• WORK REQUIRED: Beginning with the line that holds "Where should I" and ending with the last line of the entries, please output each line exactly, apart from any pictures.

• Dataset records:
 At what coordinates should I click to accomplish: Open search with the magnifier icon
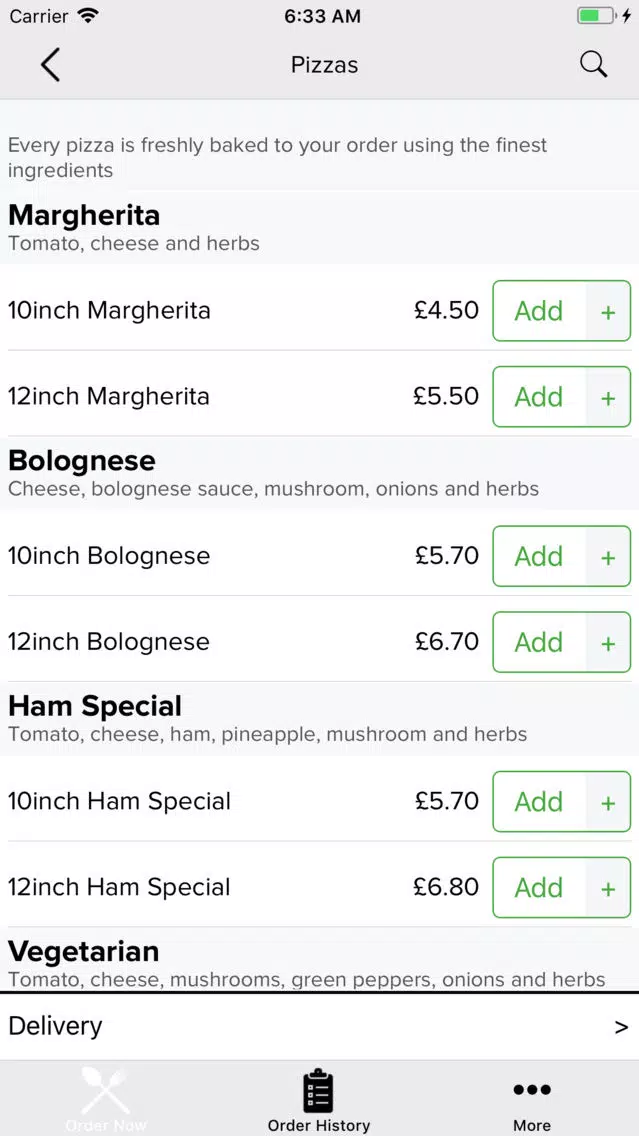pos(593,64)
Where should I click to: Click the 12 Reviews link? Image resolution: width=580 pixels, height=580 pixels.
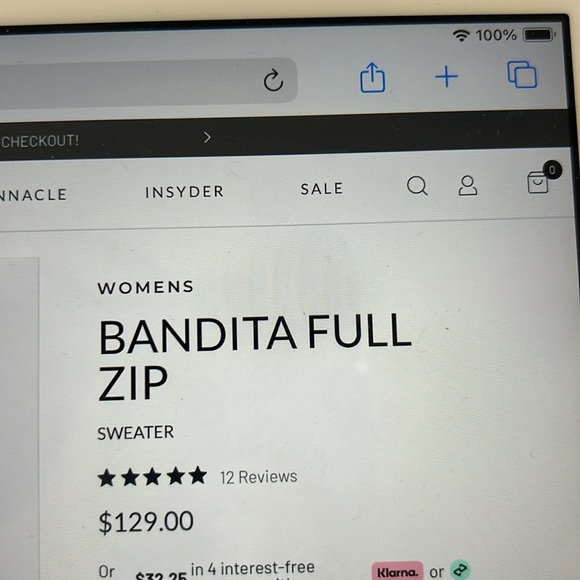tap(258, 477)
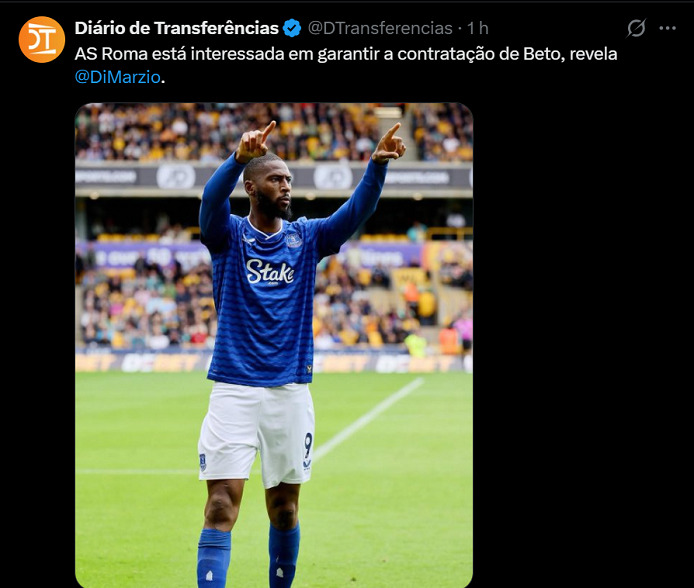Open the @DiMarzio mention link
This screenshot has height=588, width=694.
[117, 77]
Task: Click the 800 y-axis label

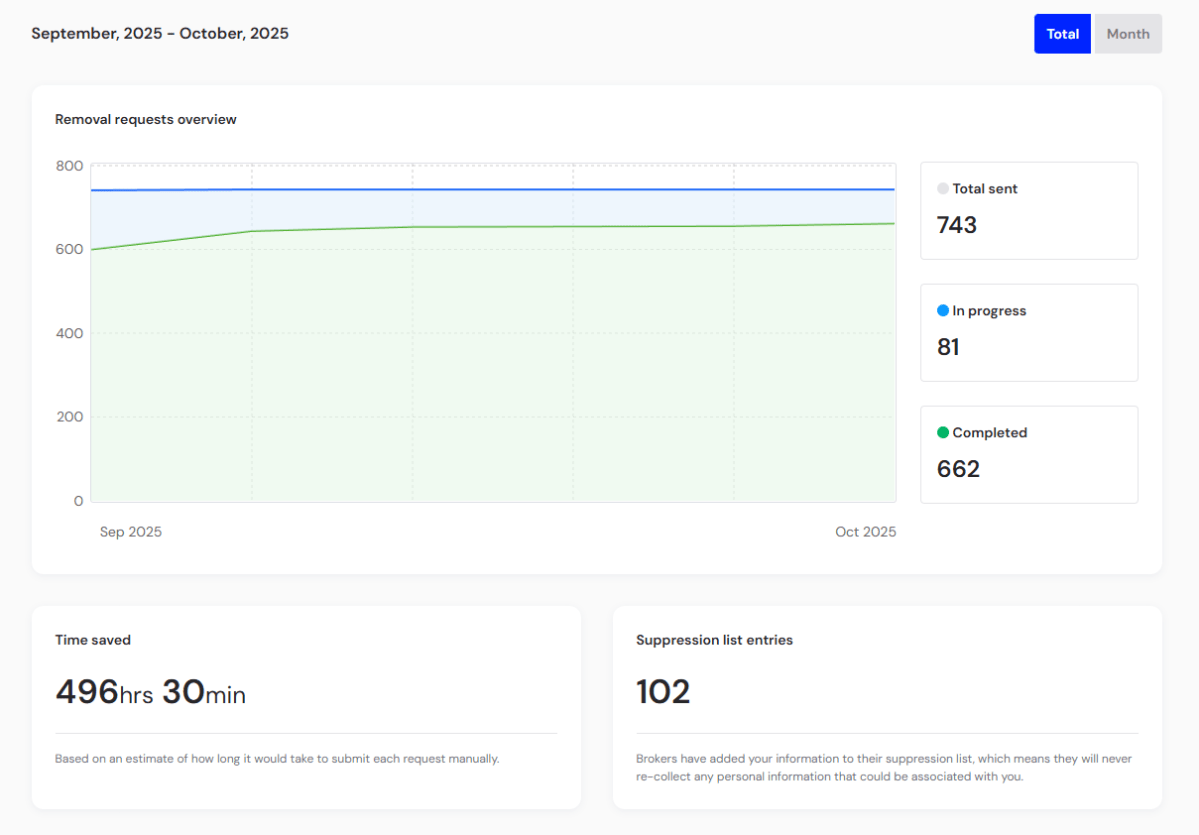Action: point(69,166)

• SOLUTION FOR THIS EXERCISE:
Where should I click to: Click the 12 Reviews link? Image resolution: width=580 pixels, height=580 pixels.
tap(258, 477)
Open the @DiMarzio mention link
This screenshot has height=588, width=694.
[117, 77]
Task: Click the 800 y-axis label

Action: point(69,166)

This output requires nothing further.